Release Notes 1.7.0
Apache Linkis 1.7.0 version mainly adds the following features: Linkis's RPC function supports automatic retries, introduces the Spring boot Admin module for monitoring and managing Linkis services, EC supports setting the status to unhealthy and automatically exiting when idle, and adds containerized mode in the ECM service, allowing specific IPs and ports for communication with the outside world to be assigned to specific engines in this mode.
Main features include:
- Spring suite upgraded to the latest secure version (Spring Cloud gateway(3.1.8), Spring Boot(2.7.11))

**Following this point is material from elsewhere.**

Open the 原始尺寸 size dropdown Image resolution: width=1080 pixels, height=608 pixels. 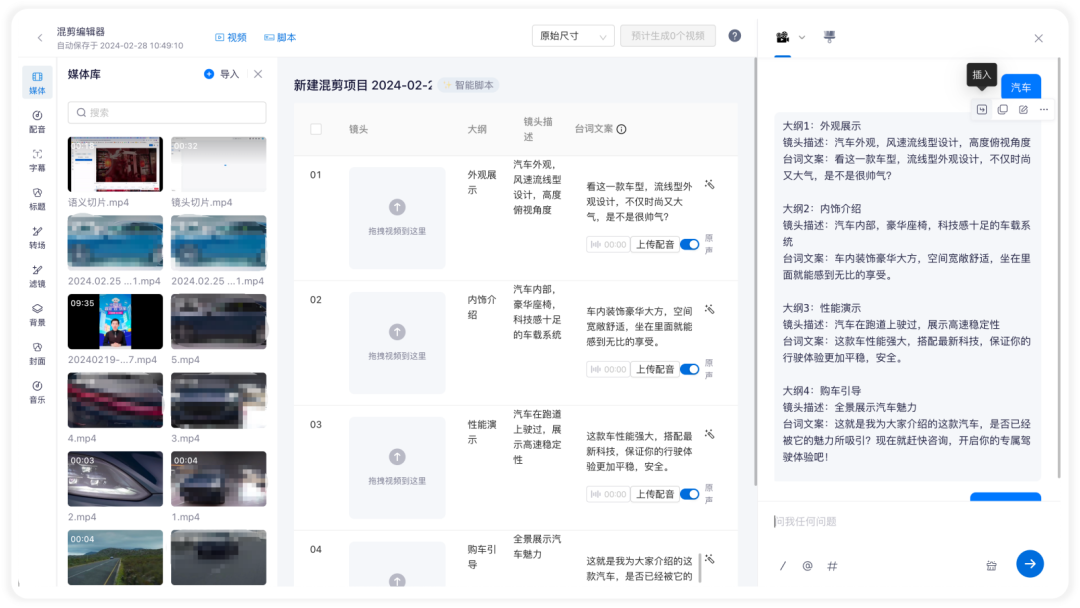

- Orchestrator supports pluggable
- Result set storage supports switching to ORC and Parquet format storage
- Flink supports UDF functions
- Support for Doris engine
- Management console task dashboard function
Abbreviations:
- COMMON: Linkis Common
- ENTRANCE: Linkis Entrance
- EC: Engineconn
- ECM: EngineConnManager
- ECP: EngineConnPlugin
- DMS: Data Source Manager Service
- MDS: MetaData Manager Service
- LM: Linkis Manager
- PS: Linkis Public Service
- PE: Linkis Public Enhancement
- RPC: Linkis Common RPC
- CG: Linkis Computation Governance
- DEPLOY: Linkis Deployment
- WEB: Linkis Web
- GATEWAY: Linkis Gateway
- EP: Engine Plugin
- ORCHESTRATOR: Linkis Orchestrator
- CLIENT: Linkis Client
New Features
- Linkis's RPC function supports automatic retries
- Introduction of Spring boot Admin module for monitoring and managing Linkis services
- EC supports setting the status to unhealthy and automatically exiting when idle
- Added support for SparkMeasure in the Spark engine for better monitoring of Spark performance
- Added containerized mode in the ECM service, allowing specific IPs and ports for communication with the outside world to be assigned to specific engines in this mode
Enhancements
- The management console actively kills corresponding idle engines after modifying the configuration, allowing parameters to take effect immediately
- Support for users to specify a fixed engine instance for execution in scripts
- Addition of system-built-in date variables, supporting run_today_h, etc.
- Front-end global history adds the ability to view running code
- The data source service adds an interface to return Hive libraries with write permissions under the user
- Public enhancement service operations on HDFS support using the administrator's FS
- Public enhancement service adds an interface to query the MD5 value of the result set file
- Linkis Manager engine Ask increases delayed scheduling to prevent excessive concurrent requests to the engine
- Tasks in the queue support timed printing of queue information to help confirm if the task is abnormally hanging
- Optimization of log printing when resources are insufficient, specifying the exact parameters users need to modify
- Engine reuse optimization, intelligently judging the resource parameters carried by the current task to avoid complex tasks reusing small resources
- Historical tasks set departmental administrator permissions only support viewing historical tasks submitted by personnel in their own department
- The front-end global history page supports filtering jobs by ECM machine
- The front-end resource panel page categorizes support for displaying by application
- User result set display optimization limits the number of display columns
- Result set error message optimization when a field exceeds 1w
- Pipeline CSV file export parameter configuration adds vertical bar, semicolon separators
- Engine instances add task ID tags for driver engine startup
- Support for passing task source information to Yarn layer labels
- Linkis client SDK query Hive data returns results adapted to Map, Array, Struct complex data types
- Front-end management console ECM table adds a remark field
- Front-end historical task interface optimization supports time range queries accurate to minutes
- Hive task log printing displays Yarn's application address information
- The view log interface openLog adds a file size limit of 30M
- A new interface is added to determine if the resources for the executing task are sufficient
- LinkisManager engine application is adjusted to asynchronous mode, which can significantly improve the concurrency of engine application
- Linkis management console supports engine log download function
- Trino engine task log printing cluster URL, including Trino's queryId in linkis's taskid
- Public enhancement service file operations support file directory moving
- Engine task log proactive push adds a record of user-initiated kill operations in the task log after the user actively kills the engine
Bug Fixes
- Fixed the display issue of engine remaining resource data on the resource management page
- Fixed the occasional ThreadDeath issue in Spark engine tasks
- Optimized the error message提示 for abnormal data query in pyspark scripts
- The engine log entry function is only open to administrators
- Fixed the OOM issue caused by excessive single-line data in the result set
- Fixed the error in the status transition of tasks when canceling Spark Scala tasks
- Fixed the occasional error "Failed to create a single-machine Python interpreter" when reusing engines after canceling Python tasks
- Optimized the FullGC issue that may occur when the number of HDFS file users is too large
- Fixed the type conversion error when the decimal field returned by Trino/presto contains spaces
Acknowledgements
The release of Apache Linkis 1.7.0 would not have been possible without the contributors to the Linkis community. Thank you to all community contributors.